» Exercise prompt
Copy out exactly the lines from the one containing "The height and" through the end of the records, and no pictures.

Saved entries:
+++

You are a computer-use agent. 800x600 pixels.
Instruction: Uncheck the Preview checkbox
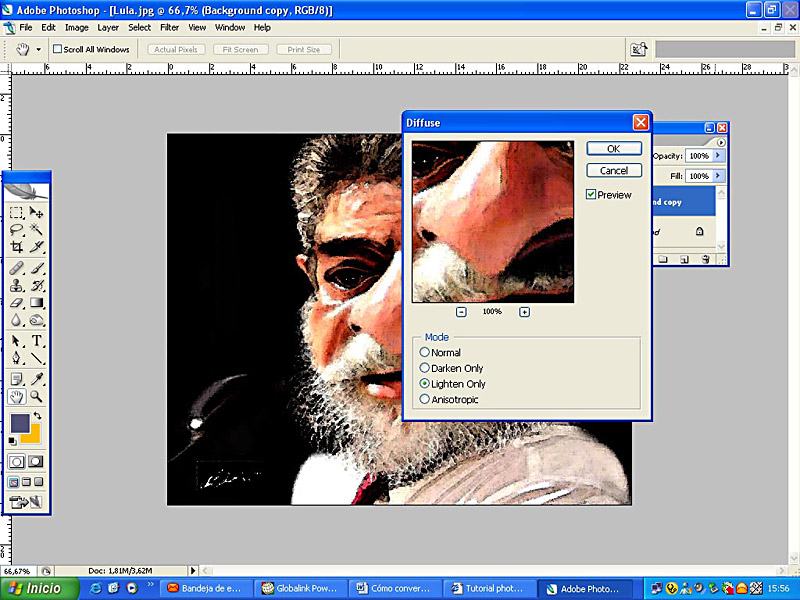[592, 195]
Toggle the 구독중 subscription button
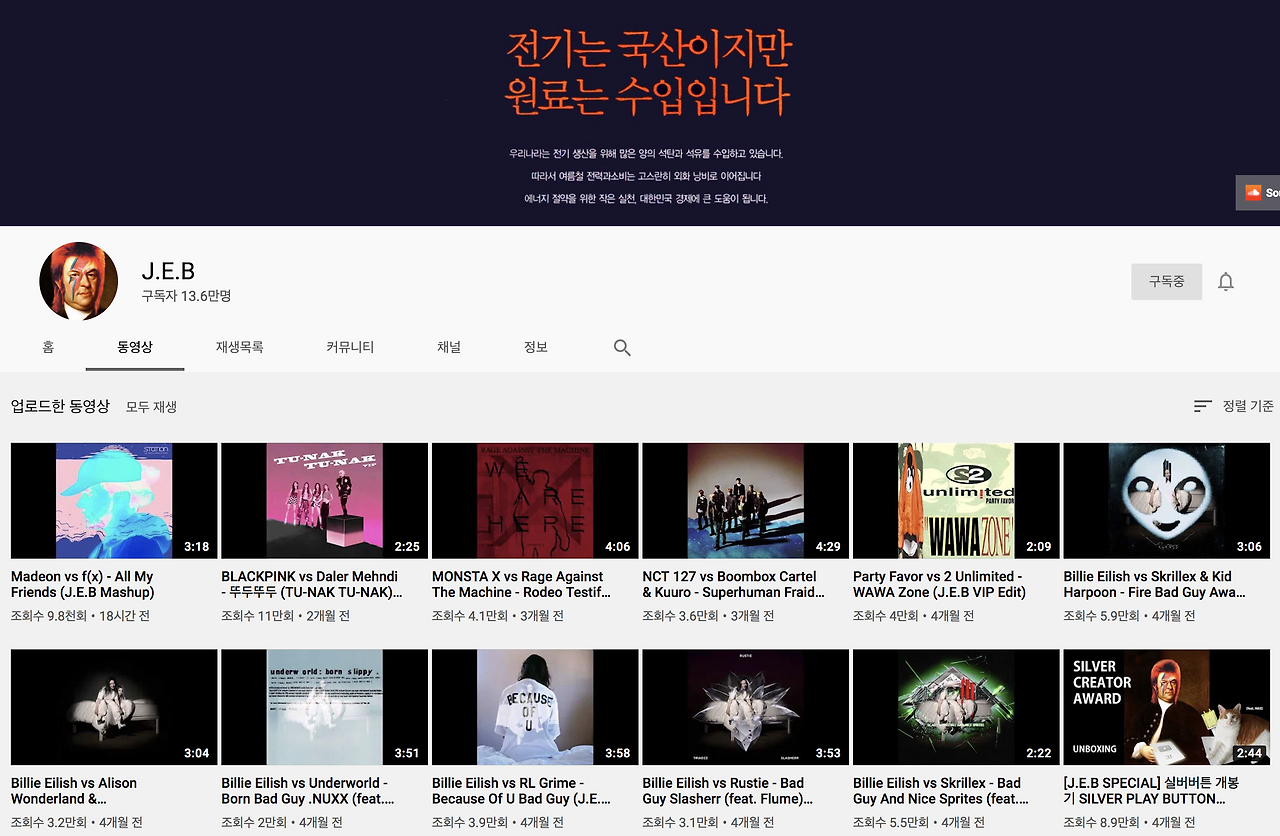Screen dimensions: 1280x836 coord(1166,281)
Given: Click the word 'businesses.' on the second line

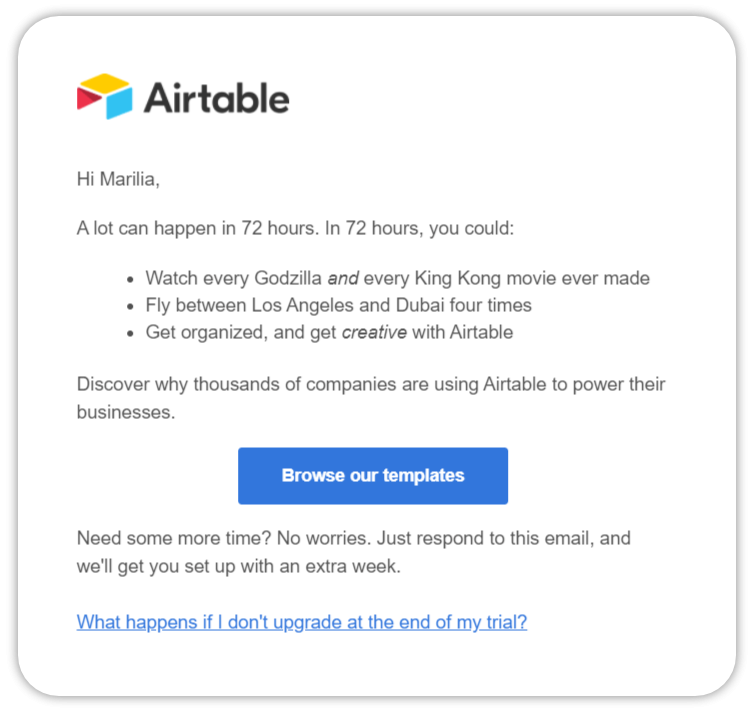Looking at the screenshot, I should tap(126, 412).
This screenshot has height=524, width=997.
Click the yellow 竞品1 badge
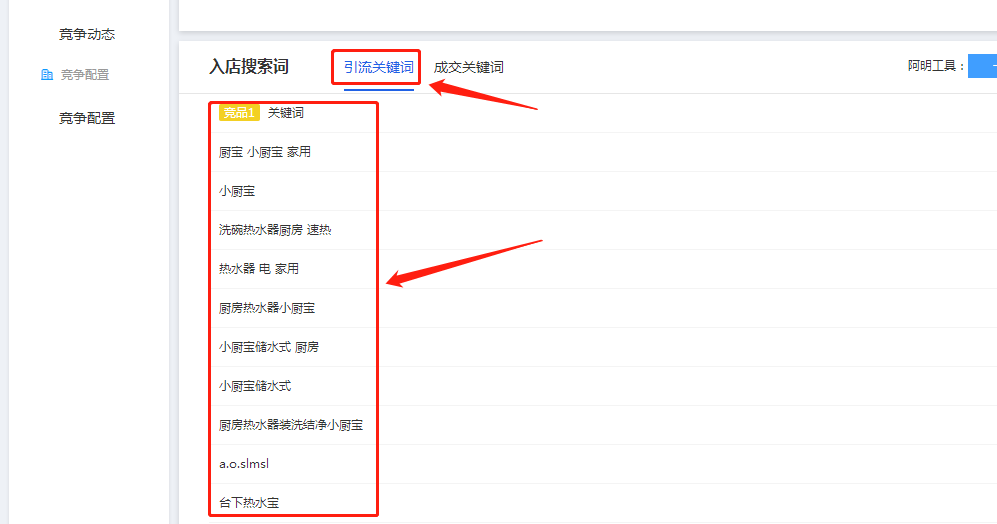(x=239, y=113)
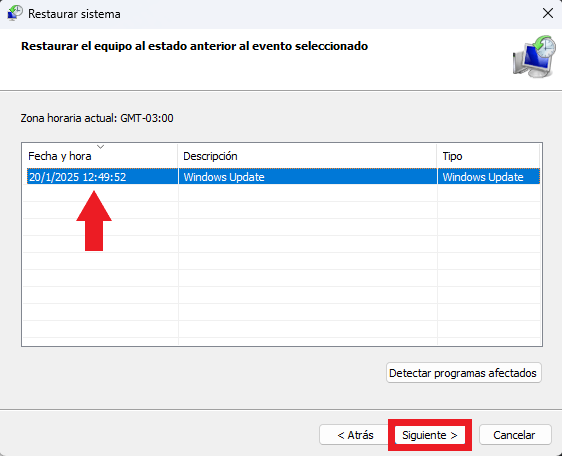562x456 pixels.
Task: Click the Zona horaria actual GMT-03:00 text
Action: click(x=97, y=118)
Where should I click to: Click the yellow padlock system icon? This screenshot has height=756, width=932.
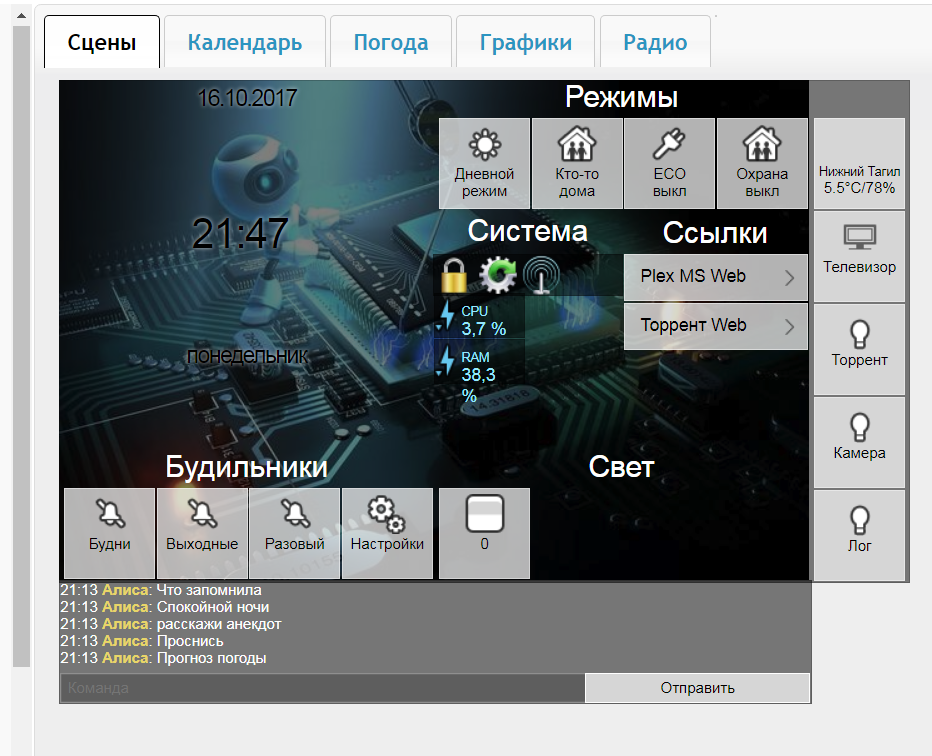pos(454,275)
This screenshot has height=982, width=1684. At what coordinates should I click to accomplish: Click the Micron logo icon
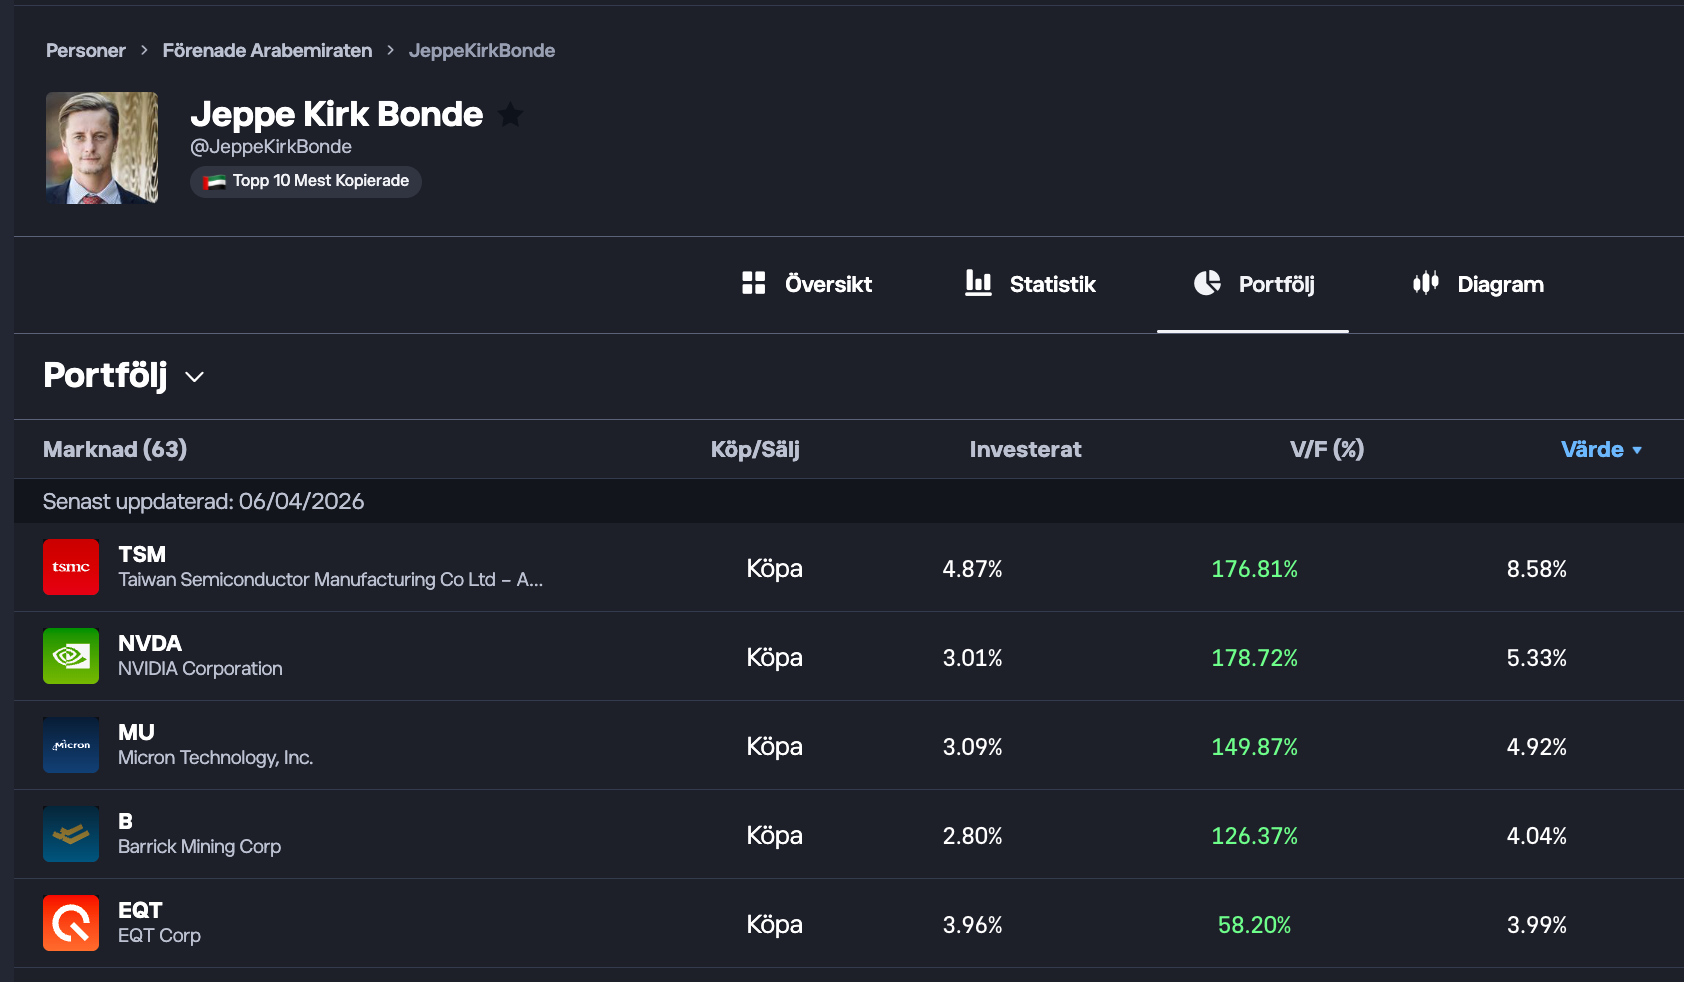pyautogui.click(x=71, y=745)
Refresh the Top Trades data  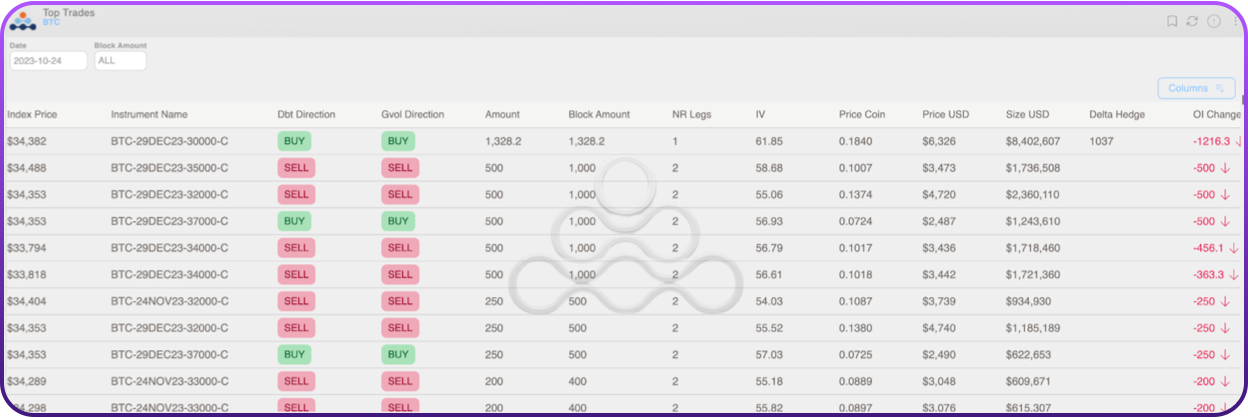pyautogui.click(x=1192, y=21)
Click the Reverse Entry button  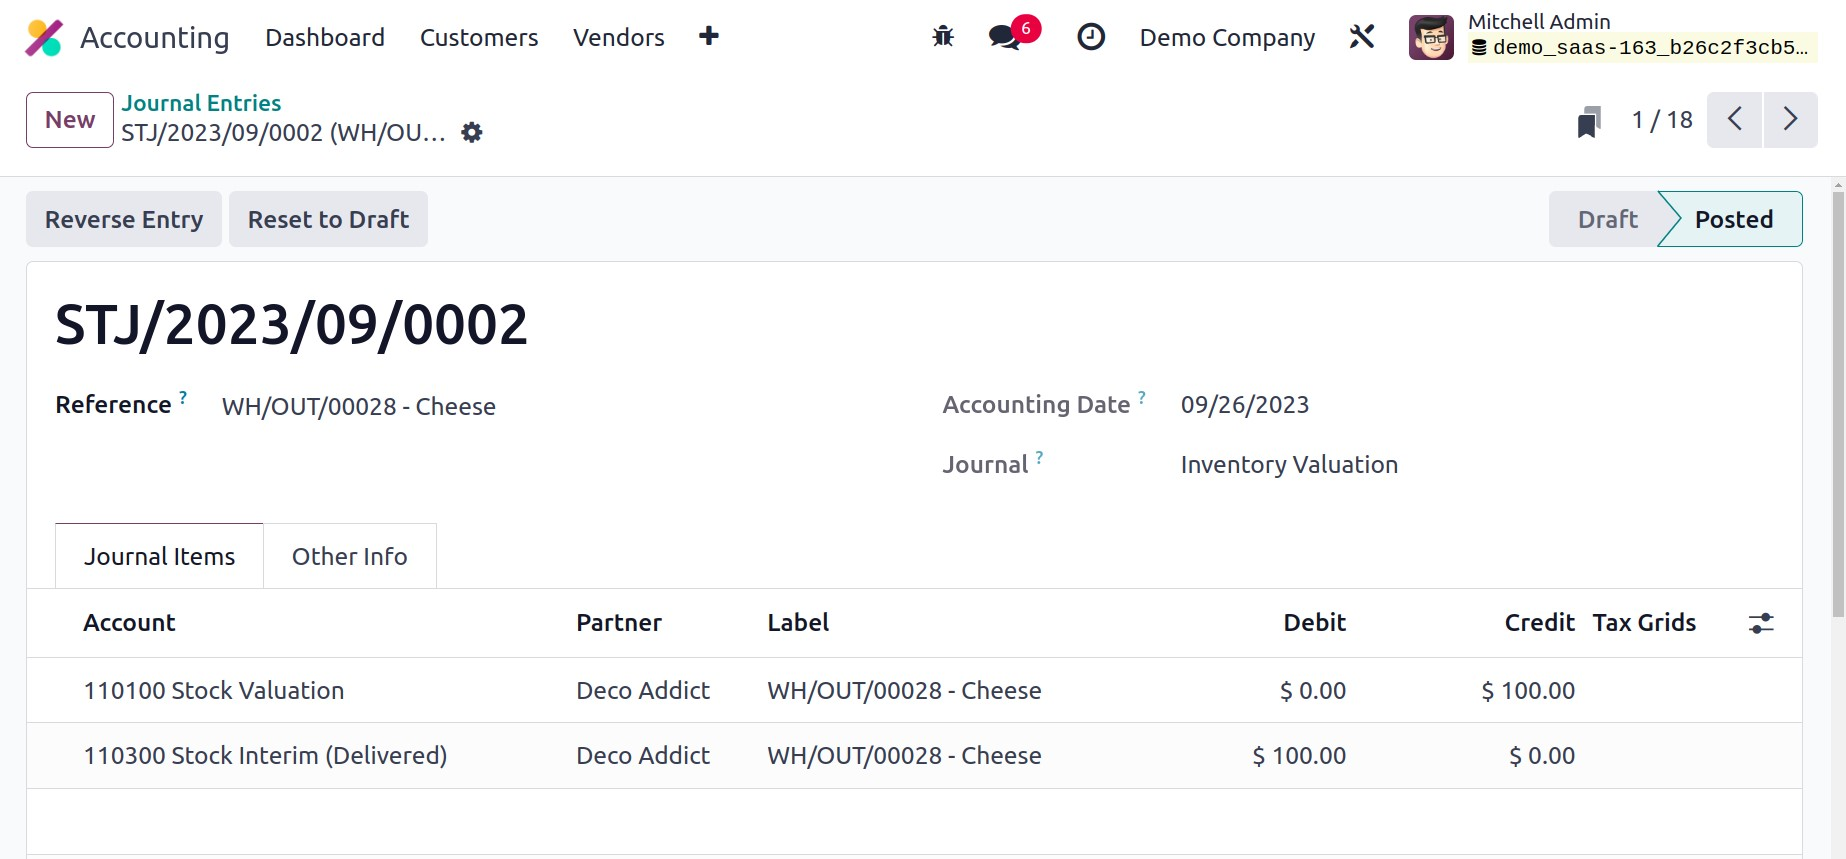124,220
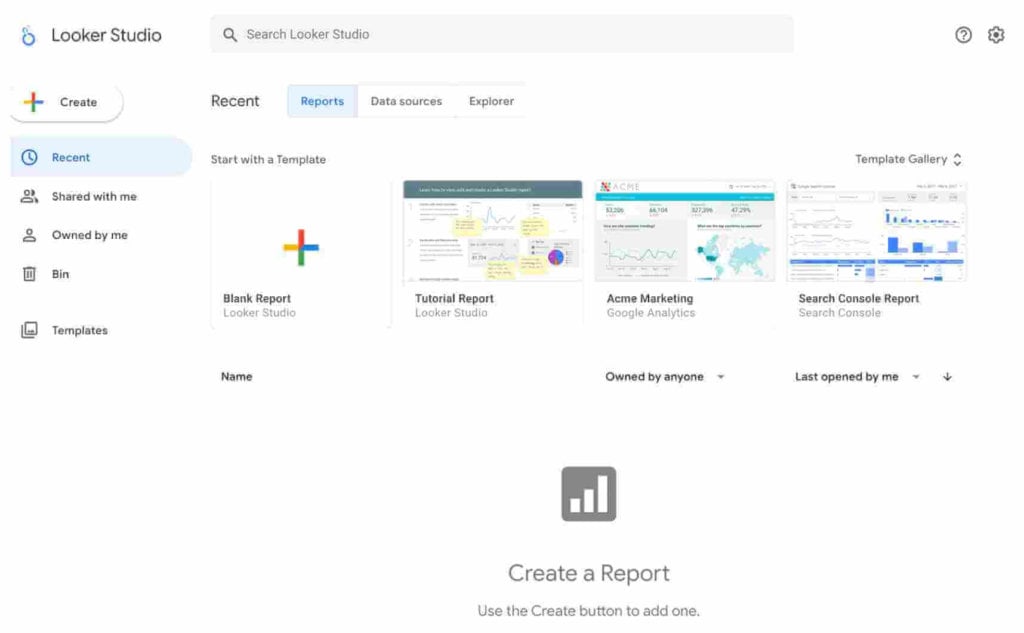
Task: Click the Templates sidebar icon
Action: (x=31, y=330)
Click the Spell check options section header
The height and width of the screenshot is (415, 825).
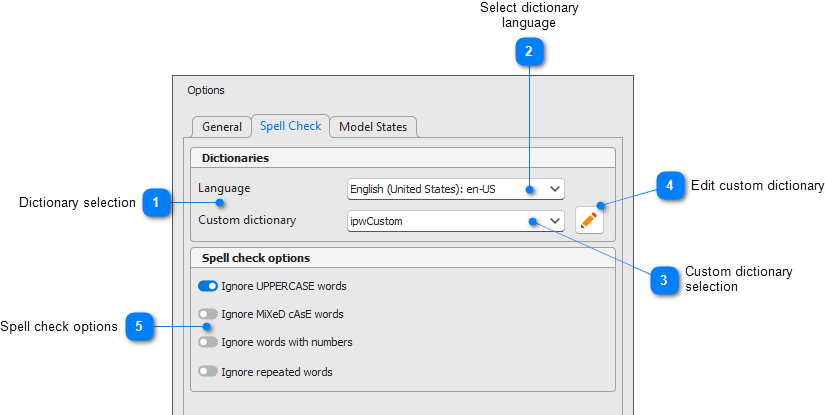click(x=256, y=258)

+++

» Your response
The height and width of the screenshot is (415, 825).
click(x=256, y=258)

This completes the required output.